What is being asked: Copy out, word for word, the lines of the data from the line containing "At what coordinates should I click to accomplish: Sort" through the line containing "pos(35,351)", including both of those lines.
═════ Task data ═════
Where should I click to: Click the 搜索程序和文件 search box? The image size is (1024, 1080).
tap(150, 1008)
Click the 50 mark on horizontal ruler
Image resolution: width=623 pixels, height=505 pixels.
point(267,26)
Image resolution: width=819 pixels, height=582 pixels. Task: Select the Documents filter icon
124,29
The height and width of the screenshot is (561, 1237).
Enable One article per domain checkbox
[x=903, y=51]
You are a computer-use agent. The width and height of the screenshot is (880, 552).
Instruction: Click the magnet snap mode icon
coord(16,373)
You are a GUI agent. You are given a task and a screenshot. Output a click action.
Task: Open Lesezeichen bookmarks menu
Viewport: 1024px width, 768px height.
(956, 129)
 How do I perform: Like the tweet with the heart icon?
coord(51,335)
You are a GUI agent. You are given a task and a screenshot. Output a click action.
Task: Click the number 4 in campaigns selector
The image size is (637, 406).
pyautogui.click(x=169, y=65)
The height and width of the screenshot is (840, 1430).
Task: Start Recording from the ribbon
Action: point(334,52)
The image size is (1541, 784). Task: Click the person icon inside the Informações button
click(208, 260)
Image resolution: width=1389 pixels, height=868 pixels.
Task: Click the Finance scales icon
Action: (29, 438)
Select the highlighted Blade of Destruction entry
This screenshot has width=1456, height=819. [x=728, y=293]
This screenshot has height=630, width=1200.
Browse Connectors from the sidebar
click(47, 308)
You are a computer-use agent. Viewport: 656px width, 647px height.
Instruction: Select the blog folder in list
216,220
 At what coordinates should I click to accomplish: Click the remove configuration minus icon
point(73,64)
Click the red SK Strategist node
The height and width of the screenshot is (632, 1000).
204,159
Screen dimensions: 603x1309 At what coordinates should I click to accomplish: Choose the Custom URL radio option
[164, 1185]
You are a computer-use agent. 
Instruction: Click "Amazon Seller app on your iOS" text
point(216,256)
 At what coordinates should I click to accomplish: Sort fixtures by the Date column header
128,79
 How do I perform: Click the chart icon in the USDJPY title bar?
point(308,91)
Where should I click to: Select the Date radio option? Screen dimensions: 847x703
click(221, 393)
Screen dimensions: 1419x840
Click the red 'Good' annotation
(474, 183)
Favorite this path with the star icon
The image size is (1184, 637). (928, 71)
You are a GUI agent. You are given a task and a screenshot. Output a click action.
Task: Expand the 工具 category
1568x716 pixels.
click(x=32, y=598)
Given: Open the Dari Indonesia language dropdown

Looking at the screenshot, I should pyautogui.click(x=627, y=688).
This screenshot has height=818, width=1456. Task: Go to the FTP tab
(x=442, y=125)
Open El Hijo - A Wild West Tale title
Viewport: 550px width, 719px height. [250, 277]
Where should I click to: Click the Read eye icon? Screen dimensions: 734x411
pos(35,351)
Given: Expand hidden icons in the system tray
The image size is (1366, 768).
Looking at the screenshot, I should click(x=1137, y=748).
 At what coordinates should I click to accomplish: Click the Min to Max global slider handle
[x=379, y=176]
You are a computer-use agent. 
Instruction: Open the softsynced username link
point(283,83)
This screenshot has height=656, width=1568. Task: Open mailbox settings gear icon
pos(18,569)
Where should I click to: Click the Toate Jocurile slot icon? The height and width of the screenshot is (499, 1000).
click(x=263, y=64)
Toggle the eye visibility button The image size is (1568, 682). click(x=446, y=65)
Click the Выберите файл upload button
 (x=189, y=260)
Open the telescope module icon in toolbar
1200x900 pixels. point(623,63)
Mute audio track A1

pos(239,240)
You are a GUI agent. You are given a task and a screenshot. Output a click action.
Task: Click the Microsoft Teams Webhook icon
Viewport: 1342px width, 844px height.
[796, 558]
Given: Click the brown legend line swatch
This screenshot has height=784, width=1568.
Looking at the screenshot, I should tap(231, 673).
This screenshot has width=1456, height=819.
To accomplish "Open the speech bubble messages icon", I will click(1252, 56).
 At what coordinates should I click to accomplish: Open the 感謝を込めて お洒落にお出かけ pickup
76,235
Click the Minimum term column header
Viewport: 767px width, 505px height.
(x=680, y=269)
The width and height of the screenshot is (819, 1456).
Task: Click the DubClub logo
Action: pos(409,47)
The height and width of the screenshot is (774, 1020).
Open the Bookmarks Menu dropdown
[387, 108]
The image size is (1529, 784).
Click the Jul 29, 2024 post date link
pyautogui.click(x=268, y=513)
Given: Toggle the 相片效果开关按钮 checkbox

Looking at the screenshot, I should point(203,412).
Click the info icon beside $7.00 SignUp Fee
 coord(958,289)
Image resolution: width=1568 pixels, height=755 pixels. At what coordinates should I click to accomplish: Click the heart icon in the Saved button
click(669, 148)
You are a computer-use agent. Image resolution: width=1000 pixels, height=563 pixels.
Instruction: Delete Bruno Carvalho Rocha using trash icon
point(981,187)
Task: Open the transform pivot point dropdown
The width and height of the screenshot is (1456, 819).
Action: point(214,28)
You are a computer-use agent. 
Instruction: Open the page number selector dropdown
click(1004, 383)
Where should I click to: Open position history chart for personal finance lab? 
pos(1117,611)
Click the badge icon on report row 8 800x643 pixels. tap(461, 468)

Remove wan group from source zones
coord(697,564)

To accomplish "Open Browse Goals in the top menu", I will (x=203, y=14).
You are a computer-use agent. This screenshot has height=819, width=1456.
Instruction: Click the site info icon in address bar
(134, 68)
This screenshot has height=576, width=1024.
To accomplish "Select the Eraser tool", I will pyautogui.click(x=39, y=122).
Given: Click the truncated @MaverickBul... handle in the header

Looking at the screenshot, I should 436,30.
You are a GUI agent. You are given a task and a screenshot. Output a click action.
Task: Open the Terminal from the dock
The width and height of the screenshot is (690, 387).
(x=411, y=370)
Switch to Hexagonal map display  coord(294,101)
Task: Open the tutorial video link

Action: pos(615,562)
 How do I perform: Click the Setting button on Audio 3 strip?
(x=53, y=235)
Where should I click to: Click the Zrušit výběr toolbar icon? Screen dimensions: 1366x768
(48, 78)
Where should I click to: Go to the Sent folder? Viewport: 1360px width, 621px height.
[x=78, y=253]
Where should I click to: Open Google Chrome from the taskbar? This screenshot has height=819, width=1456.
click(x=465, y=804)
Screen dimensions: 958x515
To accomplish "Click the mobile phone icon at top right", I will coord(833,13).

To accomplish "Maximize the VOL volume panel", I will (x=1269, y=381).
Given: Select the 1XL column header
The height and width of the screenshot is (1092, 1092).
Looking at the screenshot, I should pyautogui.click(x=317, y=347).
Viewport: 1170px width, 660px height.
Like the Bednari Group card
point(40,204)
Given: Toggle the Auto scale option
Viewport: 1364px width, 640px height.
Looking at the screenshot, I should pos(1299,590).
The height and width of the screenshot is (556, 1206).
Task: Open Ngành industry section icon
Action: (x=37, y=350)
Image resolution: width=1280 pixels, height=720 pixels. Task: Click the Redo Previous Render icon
═════
Completed task:
 At what coordinates should I click to accomplish: Sort fixtures by the Date column header
128,79
 How do I perform: Click the chart icon in the USDJPY title bar?
point(308,91)
Where should I click to: Select the Date radio option? Screen dimensions: 847x703
click(221, 393)
Screen dimensions: 1419x840
Click the red 'Good' annotation
(474, 183)
Favorite this path with the star icon
The image size is (1184, 637). (928, 71)
You are a GUI agent. You are given a task and a screenshot. Output a click action.
Task: Expand the 工具 category
1568x716 pixels.
click(x=32, y=598)
Given: Open the Dari Indonesia language dropdown

Looking at the screenshot, I should pyautogui.click(x=627, y=688).
This screenshot has height=818, width=1456. Task: Go to the FTP tab
(x=442, y=125)
Open El Hijo - A Wild West Tale title
Viewport: 550px width, 719px height. [250, 277]
Where should I click to: Click the Read eye icon? Screen dimensions: 734x411
pos(35,351)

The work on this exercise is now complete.